> No more, or less, explicit than the difference between "==" and "is".
== may be taken to mean identity comparison; 'equals' can only mean one
thing. Of course 'formally' these symbols are well defined, but so is
brainf*ck
Modulo is hardly an obscure operation. "What's the remainder...?" is a
simple question that people learn about in primary school.
So is 'how much wood would a woodchucker chuck if a woodchucker could
chuck wood?'. But how often does that concept turn up in your code?
> And you can blame C for the use of % instead of mod or modulo.
I didnt know one of Python's design goals was backwards compatibility
with C.
I can't imagine what sort of Python code you have seen that you consider
90% attribute access "typical". I've just run the Python tokenizer over
my startup.py file, and I get these results:
Yes, that was a hyperbole; but quite an often used construct, is it not?
If you can supply any function at all, what happens if I write this:
You cannot; only constructors modelling a sequence or a dict, and only
in that order.

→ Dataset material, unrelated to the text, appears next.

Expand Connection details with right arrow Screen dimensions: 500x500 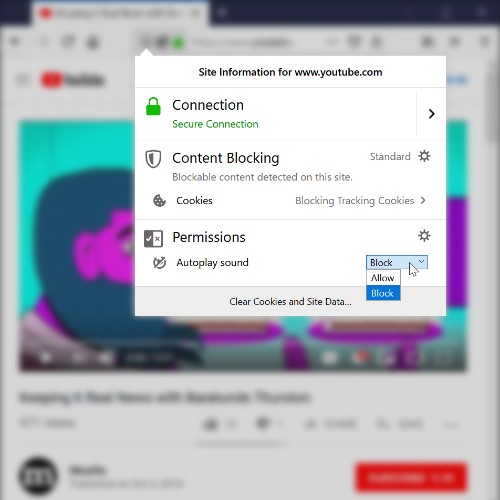tap(431, 114)
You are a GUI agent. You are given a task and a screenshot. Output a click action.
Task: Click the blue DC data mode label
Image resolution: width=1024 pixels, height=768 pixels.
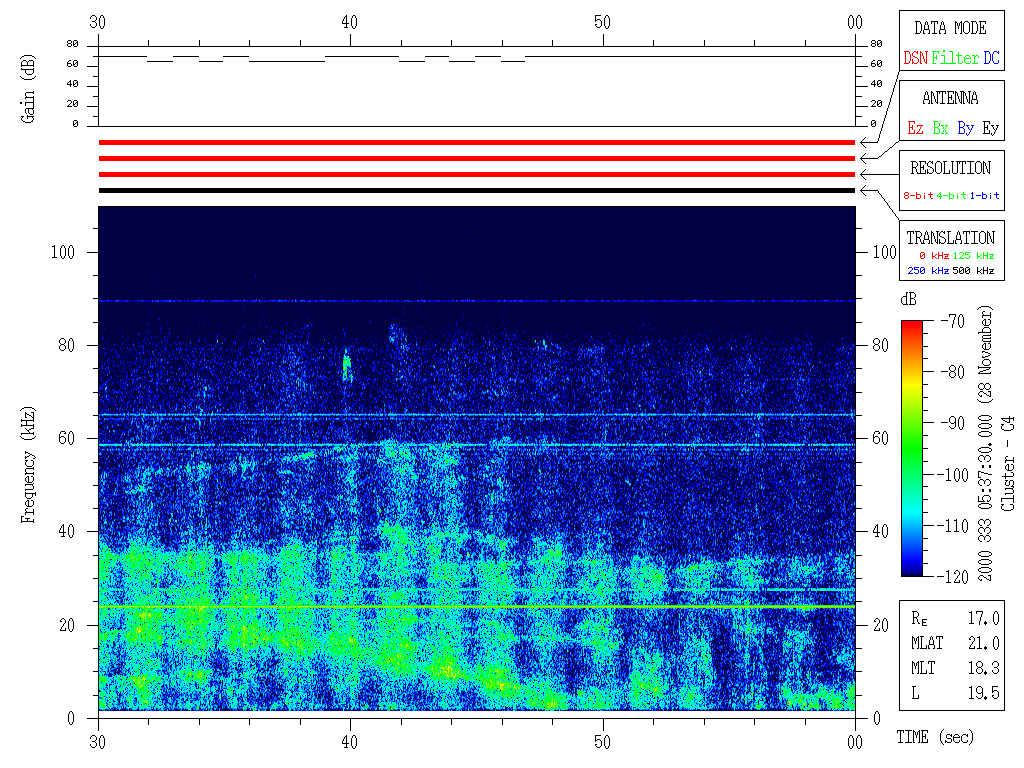click(x=991, y=59)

Is that rule clear enough?
> I believe that your proposal leads to an over-generalisation "call
> arbitrary functions when handling parameter lists".
I hope the above clears that up. It is as much about calling functions
as ** is about raising kwargs to the power of.
> I don't believe you
> need this added complication. If you want to your var args as a list,
> call list(args) inside your function.
We dont strictly 'need' any language construct. Real men use assembler,
right?
>/ head, tuple(tail) = iterable
/> In Python 3, that is spelled:
head, *tail = iterable
tail = tuple(tail)
Yes, I know. How is that not a lot more verbose and worse than what I
have proposed in all possible ways?
> head, tail = somestring[0], somestring[1:]
Well yes, splendid; we can do that with lists too since the dawn of
Python. What you are saying here in effect is that you think the
head/tail syntax is superfluous; that youd rather see it eliminated than
generalized.
> head, tail = next(mygenerator), mygenerator
Which again of course works, but is yet again of entirely different form
than any of the above solutions, while conceptually doing the same
thing. Certainly, there is room for improved elegance here?